MANADO – Kejaksaan Negeri (Kejari) Manado menerima pengembalian uang pengganti dari terpidana kasus korupsi dana hibah penanggulangan banjir Kota Manado tahun 2014, Yenni Siti Rostiani, sebesar Rp2,5 miliar. Penyerahan uang pengganti dilakukan pada Rabu siang di Kantor Kejari Manado, sebagai bentuk pelaksanaan putusan pengadilan yang telah berkekuatan hukum tetap.
Langkah ini menjadi bagian dari upaya Kejaksaan dalam mengoptimalkan pemulihan kerugian keuangan negara yang timbul akibat tindak pidana korupsi. Uang sebesar Rp2,5 miliar tersebut merupakan bagian dari total uang pengganti yang harus dibayarkan oleh terpidana sesuai amar putusan pengadilan.

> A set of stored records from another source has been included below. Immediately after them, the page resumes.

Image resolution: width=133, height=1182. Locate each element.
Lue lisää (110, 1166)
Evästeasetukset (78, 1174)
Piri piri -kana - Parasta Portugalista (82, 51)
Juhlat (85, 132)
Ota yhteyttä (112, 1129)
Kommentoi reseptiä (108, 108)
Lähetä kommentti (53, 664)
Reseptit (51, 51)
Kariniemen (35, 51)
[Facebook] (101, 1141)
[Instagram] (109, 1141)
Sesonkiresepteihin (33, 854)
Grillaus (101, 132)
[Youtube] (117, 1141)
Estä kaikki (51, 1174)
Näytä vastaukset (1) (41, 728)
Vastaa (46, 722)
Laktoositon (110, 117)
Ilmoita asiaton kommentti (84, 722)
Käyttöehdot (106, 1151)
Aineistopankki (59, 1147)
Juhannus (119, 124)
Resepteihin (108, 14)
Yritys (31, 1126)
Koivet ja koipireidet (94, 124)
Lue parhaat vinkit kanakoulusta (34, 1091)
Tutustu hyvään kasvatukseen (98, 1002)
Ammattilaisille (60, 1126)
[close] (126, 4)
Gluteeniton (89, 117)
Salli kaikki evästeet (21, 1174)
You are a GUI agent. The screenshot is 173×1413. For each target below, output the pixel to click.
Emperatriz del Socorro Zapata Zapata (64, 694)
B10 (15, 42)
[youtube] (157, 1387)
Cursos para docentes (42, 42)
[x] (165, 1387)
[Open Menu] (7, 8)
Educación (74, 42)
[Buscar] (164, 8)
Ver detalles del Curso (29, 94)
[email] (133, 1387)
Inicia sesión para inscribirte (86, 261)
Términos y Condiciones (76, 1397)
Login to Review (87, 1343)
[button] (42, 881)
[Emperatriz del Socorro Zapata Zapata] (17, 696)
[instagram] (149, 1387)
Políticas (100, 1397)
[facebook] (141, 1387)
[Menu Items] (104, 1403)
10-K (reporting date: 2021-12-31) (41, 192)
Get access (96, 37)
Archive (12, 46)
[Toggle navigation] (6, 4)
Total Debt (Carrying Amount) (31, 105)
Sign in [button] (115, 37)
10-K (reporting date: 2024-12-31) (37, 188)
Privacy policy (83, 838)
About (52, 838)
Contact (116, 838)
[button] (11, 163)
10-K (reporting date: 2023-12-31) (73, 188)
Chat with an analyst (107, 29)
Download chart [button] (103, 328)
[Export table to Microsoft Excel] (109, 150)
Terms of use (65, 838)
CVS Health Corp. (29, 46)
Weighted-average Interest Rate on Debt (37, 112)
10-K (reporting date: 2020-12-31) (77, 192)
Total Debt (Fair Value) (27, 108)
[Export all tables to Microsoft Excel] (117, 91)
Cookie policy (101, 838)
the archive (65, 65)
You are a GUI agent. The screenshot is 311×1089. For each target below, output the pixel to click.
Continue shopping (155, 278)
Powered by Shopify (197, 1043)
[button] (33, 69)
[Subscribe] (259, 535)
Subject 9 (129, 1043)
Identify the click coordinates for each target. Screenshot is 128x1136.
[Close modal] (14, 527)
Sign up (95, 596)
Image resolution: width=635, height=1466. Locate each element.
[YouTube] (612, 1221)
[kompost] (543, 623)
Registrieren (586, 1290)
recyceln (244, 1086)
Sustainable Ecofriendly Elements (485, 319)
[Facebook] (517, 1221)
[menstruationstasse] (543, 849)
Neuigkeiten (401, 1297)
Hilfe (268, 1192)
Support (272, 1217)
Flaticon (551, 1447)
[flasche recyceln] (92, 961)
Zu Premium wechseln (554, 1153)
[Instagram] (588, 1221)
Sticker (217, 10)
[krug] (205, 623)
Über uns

Putusan Pengadilan dan Kewajiban Pengembalian
Yenni Siti Rostiani divonis bersalah atas keterlibatannya dalam penyimpangan dana hibah yang semestinya digunakan untuk penanggulangan banjir di Kota Manado pada tahun anggaran 2014. Berdasarkan amar putusan pengadilan, Yenni dijatuhi pidana penjara selama 9 tahun dan dibebani membayar uang pengganti sebesar Rp6,3 miliar.
Proses hukum terhadap Yenni telah berlangsung cukup lama dan mendapat atensi publik mengingat besarnya nilai kerugian negara dalam perkara tersebut. Dalam prosesnya, Yenni telah beberapa kali menyerahkan sebagian dari kewajiban uang pengganti kepada negara. Dengan penyerahan dana sebesar Rp2,5 miliar pada Rabu ini, total uang yang telah dikembalikan telah mencapai Rp4,7 miliar.
Masih terdapat sisa uang pengganti sebesar Rp1,6 miliar yang harus diselesaikan oleh terpidana. Kejaksaan menyampaikan bahwa pihaknya akan terus mengupayakan agar seluruh kewajiban tersebut dilunasi, demi memastikan kerugian negara benar-benar dipulihkan.

Penegasan Kejari Manado
Kepala Kejaksaan Negeri Manado, Wagiyo Santoso, menyatakan bahwa penyerahan uang pengganti oleh terpidana merupakan langkah positif dalam proses pemulihan aset negara. Ia menekankan bahwa Kejari Manado tidak hanya fokus pada penindakan hukum, tetapi juga pemulihan kerugian keuangan negara yang timbul akibat kejahatan korupsi.
“Uang pengganti ini akan langsung kami setorkan ke kas negara sebagai bagian dari Penerimaan Negara Bukan Pajak (PNBP),” ujar Wagiyo di hadapan awak media.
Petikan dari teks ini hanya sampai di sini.